Старик вдруг почувствовал, как все его восемьдесят шесть лет навалились на него невыносимой тяжестью. Когда эта погоня только начиналась, он был молодым и сильным; но все слишком затянулось, и теперь он чувствовал усталость. Он достиг многого, так зачем еще продолжать эту борьбу, в которой он не может победить? Потому, что душа его не хотела знать ничего другого. Однажды овладев ею, икона продолжала жить в нем, без нее он чувствовал себя так, словно у него отняли часть тела. Вот уже больше пятидесяти лет. У него не было выбора. Хорошо, что он чувствует эту усталость. За ней можно спрятать свое отчаяние.
— Что мне нужно сделать, чтобы убедить вас?
Каров не спускал с него пристального взгляда, пытаясь определить, было ли это угрозой или удачной возможностью. Ван Меер тоже был настороже. Они не обговаривали возможность такого развития событий и теперь играли на новом поле. Голландец почувствовал прилив энергии.
— Вы могли бы отдать мне этот кейс, — ответил русский после долгой паузы. Ян только ухмыльнулся в ответ на эти слова.
— Думаю, что нет, — возразил дель Каррос.
— Вы мне кое-что должны за все мое беспокойство, черт возьми.
— Я ничего вам не должен. Драгумис просто играл с вами. Вы бы никогда не смогли достать то, что мне нужно. Но я все-таки хотел бы продолжить наше сотрудничество.
— Что вы предлагаете?
Русский, конечно, осел, но ему надо кинуть кость, иначе все кончится очень плохо. Надо уговорить его остановить акцию.
— Это не та икона, которую я хотел получить, — задумчиво произнес дель Каррос. — Но это неплохая работа, а я хочу быть щедрым. Я даю вам за нее сто тысяч.
— Это даже не покроет моих расходов.
— Еще пятьдесят, когда я узнаю, что Драгумис в безопасности. Еще сто, если вы привезете его ко мне живым.
Каров немного успокоился. Не сводя глаз с дель Карроса, он достал из кармана пиджака сотовый телефон.
— О цене поговорим, когда я привезу его живым.
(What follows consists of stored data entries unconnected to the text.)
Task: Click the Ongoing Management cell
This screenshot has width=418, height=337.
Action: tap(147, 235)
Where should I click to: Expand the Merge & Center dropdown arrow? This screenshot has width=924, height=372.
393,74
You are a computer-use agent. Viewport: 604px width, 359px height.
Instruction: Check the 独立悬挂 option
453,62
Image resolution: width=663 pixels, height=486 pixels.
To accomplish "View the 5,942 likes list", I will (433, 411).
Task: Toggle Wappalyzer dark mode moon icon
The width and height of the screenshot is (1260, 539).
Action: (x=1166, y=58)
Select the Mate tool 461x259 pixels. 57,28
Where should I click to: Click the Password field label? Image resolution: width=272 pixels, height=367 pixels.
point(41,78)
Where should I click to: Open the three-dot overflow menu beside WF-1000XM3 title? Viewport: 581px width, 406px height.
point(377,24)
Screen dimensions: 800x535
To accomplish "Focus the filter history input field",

Покажите деньги.
— Сначала звонок. Время дорого.
Мэтью не спал почти всю ночь, и только под утро ему удалось на несколько часов забыться в беспокойном сне. Перед его мысленным взором проплывало множество видений: темный город, другой Нью-Йорк, Нью-Йорк его снов — узкие, плохо освещенные улицы, неожиданные повороты, опасности, подстерегающие его за каждым углом. Он знал это место; он бывал в этих доках, парках и аллеях сотни раз — всегда преследуемый, всегда в поиске безопасного прохода, пути к дому. Этой ночью преследователем был он. Он шел за Святой Девой по темным проходам, бесстрашно сворачивал за предательские углы, где его поджидала опасность, он боялся только одного — потерять ее. Разум шептал, что икону кто-то унес, но он видел только сам образ, напоминавший скорее Мону Лизу, чем греческую святую, с улыбкой взирающую на его отчаяние, когда она исчезала в проходах, ускользала на лестнице, сливалась с тенью. И наконец остались только глаза, проникающие в него через окружавшую его темноту. Они были так близко — протяни руку и коснешься, — но он не мог дотронуться до нее и никогда не сможет.